_Instructions for the task_.
Transcribe the stretch of entries below from the line with "Where should I click to: Open the Gas" through the line with "Given: Open the chat messages icon", exactly and with both ends included; leave out all other lines.

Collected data

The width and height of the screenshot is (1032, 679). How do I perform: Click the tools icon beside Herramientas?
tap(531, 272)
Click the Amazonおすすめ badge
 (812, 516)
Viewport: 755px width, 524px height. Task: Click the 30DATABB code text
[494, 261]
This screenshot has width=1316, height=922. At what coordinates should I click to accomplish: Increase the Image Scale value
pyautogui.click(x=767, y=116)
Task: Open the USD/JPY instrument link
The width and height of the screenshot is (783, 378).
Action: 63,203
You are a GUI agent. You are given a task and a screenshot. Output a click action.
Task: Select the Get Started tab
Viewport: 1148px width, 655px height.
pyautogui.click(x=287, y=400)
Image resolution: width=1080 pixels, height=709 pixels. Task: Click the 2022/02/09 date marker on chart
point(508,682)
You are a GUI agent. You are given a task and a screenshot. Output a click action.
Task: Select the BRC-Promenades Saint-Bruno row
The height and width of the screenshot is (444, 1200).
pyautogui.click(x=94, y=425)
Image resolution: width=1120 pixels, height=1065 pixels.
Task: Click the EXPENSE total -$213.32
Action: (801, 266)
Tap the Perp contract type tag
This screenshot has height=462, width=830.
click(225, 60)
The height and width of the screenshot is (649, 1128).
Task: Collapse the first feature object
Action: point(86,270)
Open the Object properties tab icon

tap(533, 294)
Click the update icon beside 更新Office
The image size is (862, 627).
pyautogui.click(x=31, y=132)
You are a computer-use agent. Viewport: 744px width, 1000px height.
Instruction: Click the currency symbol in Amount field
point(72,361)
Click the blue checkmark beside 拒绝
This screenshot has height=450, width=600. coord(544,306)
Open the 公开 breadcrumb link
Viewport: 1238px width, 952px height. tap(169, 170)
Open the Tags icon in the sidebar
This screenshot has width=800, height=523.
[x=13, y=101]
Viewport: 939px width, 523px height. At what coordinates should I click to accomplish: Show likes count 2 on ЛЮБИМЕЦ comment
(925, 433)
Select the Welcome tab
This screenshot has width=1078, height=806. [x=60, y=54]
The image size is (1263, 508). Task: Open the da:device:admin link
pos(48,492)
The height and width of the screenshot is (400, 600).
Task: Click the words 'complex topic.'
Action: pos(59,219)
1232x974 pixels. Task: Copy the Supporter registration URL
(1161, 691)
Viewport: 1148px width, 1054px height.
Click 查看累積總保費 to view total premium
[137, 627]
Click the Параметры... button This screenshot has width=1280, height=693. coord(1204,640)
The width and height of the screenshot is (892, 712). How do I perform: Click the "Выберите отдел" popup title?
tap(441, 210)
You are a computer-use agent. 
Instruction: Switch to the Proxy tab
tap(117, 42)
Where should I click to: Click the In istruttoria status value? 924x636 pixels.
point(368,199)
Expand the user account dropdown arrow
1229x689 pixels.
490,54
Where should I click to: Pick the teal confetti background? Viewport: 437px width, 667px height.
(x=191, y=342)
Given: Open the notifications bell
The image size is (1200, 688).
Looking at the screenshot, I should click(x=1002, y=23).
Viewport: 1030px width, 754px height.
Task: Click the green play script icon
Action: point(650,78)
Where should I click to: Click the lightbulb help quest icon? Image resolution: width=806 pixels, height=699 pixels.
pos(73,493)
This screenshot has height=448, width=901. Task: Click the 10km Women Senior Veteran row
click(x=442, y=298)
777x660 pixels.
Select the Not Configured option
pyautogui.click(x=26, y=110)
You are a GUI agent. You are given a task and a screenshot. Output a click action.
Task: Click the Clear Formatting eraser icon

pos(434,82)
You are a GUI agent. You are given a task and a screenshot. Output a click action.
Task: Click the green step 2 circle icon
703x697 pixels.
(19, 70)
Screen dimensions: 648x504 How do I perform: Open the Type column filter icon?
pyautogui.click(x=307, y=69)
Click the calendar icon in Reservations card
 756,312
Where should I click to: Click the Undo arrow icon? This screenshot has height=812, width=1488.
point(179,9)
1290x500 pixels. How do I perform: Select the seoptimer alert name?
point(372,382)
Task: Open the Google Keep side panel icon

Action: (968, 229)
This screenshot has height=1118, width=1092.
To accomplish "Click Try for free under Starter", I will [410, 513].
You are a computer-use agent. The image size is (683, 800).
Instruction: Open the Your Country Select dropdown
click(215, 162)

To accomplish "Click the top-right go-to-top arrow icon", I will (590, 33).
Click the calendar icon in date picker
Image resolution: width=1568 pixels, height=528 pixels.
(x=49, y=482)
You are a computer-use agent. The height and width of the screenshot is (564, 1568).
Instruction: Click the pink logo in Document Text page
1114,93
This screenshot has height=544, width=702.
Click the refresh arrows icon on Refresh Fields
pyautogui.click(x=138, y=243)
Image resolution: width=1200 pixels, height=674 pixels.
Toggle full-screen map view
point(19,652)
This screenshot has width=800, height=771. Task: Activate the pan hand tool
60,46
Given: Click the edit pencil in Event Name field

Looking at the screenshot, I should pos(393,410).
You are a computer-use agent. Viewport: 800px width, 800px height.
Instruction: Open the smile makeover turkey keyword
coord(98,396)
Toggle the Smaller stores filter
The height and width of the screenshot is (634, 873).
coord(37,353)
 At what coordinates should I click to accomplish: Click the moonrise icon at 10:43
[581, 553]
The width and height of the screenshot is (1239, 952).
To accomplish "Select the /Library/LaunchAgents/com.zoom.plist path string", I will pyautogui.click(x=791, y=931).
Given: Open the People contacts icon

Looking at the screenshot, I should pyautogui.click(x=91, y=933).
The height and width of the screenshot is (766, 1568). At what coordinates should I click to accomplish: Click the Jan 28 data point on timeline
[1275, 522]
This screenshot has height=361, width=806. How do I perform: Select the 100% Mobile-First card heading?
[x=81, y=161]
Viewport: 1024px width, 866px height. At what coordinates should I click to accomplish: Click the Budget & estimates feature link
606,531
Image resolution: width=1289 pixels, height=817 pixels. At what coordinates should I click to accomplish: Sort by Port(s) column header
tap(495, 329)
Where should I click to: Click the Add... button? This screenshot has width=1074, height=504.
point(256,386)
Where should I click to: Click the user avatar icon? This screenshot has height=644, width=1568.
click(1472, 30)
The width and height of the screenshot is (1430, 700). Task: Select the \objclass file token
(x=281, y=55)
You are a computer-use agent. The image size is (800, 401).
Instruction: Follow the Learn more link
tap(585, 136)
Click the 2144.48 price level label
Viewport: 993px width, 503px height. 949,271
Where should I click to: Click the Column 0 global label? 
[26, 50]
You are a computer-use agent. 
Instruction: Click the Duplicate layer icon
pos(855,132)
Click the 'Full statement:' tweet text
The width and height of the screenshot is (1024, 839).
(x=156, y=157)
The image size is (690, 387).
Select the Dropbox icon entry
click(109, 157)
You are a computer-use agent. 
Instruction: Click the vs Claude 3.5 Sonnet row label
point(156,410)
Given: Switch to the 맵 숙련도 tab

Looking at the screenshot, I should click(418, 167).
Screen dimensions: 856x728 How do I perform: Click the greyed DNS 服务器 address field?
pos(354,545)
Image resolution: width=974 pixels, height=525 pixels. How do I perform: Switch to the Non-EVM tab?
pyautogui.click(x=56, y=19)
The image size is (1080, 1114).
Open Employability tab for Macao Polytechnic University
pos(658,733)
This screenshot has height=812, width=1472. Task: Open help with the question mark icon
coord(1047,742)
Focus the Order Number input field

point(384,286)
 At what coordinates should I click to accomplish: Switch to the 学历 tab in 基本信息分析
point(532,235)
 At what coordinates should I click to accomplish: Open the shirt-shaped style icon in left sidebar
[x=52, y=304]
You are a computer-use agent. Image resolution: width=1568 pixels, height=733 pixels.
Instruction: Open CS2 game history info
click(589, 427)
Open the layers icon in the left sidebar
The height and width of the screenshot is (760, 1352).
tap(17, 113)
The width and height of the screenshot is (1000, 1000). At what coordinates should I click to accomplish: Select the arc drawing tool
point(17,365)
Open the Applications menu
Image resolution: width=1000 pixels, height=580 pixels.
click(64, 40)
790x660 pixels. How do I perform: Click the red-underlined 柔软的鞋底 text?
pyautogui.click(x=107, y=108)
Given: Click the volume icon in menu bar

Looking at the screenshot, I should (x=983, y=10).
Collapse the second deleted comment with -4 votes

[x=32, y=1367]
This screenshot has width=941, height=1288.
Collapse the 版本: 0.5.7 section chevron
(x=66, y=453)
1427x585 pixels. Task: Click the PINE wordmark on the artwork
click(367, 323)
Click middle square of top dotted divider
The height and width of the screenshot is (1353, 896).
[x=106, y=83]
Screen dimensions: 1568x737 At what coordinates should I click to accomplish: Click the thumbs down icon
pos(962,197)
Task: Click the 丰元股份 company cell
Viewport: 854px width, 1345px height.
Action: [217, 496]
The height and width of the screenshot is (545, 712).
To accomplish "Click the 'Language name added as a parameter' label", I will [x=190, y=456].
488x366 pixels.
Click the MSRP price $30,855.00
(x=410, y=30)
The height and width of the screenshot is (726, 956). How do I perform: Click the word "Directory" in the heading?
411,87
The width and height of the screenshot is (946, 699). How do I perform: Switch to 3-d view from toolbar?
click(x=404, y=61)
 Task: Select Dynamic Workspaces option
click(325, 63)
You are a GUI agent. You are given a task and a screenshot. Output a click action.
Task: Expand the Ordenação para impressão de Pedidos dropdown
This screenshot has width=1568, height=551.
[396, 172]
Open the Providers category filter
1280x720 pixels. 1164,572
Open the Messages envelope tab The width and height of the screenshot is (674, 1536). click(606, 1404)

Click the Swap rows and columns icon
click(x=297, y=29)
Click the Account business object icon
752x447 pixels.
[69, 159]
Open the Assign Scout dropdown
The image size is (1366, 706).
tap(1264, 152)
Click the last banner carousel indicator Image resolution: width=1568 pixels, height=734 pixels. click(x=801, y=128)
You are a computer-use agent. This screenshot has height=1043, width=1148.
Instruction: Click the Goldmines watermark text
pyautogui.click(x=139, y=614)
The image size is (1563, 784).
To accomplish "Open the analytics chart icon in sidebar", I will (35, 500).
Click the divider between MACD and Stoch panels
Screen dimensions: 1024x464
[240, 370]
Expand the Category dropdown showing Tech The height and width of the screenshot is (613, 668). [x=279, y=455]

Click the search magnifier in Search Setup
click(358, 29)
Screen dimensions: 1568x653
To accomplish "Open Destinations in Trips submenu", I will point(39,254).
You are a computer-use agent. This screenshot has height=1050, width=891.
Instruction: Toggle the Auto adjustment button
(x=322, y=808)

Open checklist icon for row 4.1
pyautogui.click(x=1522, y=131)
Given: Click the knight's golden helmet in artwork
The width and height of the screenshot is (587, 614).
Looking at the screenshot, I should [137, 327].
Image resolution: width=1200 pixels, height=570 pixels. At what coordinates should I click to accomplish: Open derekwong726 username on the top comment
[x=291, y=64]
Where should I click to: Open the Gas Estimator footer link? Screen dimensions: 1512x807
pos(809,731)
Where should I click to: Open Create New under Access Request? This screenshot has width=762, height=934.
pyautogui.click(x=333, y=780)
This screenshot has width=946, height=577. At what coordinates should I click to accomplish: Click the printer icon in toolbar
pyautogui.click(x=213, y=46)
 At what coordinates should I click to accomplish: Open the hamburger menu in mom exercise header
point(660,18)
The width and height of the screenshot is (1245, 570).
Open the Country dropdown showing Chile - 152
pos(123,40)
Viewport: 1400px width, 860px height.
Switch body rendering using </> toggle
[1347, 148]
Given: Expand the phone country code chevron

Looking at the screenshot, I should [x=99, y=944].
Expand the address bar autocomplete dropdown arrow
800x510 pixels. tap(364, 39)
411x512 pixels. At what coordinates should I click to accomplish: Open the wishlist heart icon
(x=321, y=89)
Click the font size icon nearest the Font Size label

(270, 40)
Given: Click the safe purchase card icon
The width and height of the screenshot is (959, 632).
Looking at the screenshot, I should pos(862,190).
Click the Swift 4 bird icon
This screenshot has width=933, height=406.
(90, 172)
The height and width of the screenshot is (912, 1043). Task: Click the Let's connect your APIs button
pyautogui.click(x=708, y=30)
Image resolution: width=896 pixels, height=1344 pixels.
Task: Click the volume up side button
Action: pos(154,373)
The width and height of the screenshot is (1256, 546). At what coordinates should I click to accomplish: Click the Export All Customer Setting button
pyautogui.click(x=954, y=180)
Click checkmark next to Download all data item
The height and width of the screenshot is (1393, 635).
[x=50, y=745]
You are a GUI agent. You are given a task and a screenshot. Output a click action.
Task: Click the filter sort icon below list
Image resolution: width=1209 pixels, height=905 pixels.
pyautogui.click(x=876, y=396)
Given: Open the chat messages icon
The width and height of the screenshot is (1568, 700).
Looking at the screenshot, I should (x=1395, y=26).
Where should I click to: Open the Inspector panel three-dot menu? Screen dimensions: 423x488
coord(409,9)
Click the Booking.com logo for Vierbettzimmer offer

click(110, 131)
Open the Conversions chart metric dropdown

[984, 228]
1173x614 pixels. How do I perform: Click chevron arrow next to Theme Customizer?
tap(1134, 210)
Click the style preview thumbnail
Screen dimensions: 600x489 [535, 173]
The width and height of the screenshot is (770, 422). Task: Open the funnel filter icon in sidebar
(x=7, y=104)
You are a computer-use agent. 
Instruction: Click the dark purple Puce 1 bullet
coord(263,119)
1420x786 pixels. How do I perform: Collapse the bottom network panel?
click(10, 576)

_Answer section_.
Where should I click to: Open the Gas Estimator footer link? Screen dimensions: 1512x807
pos(809,731)
Where should I click to: Open Create New under Access Request? This screenshot has width=762, height=934.
pyautogui.click(x=333, y=780)
This screenshot has width=946, height=577. At what coordinates should I click to accomplish: Click the printer icon in toolbar
pyautogui.click(x=213, y=46)
 At what coordinates should I click to accomplish: Open the hamburger menu in mom exercise header
point(660,18)
The width and height of the screenshot is (1245, 570).
Open the Country dropdown showing Chile - 152
pos(123,40)
Viewport: 1400px width, 860px height.
Switch body rendering using </> toggle
[1347, 148]
Given: Expand the phone country code chevron

Looking at the screenshot, I should [x=99, y=944].
Expand the address bar autocomplete dropdown arrow
800x510 pixels. tap(364, 39)
411x512 pixels. At what coordinates should I click to accomplish: Open the wishlist heart icon
(x=321, y=89)
Click the font size icon nearest the Font Size label

(270, 40)
Given: Click the safe purchase card icon
The width and height of the screenshot is (959, 632).
Looking at the screenshot, I should pos(862,190).
Click the Swift 4 bird icon
This screenshot has width=933, height=406.
(90, 172)
The height and width of the screenshot is (912, 1043). Task: Click the Let's connect your APIs button
pyautogui.click(x=708, y=30)
Image resolution: width=896 pixels, height=1344 pixels.
Task: Click the volume up side button
Action: pos(154,373)
The width and height of the screenshot is (1256, 546). At what coordinates should I click to accomplish: Click the Export All Customer Setting button
pyautogui.click(x=954, y=180)
Click checkmark next to Download all data item
The height and width of the screenshot is (1393, 635).
[x=50, y=745]
You are a GUI agent. You are given a task and a screenshot. Output a click action.
Task: Click the filter sort icon below list
Image resolution: width=1209 pixels, height=905 pixels.
pyautogui.click(x=876, y=396)
Given: Open the chat messages icon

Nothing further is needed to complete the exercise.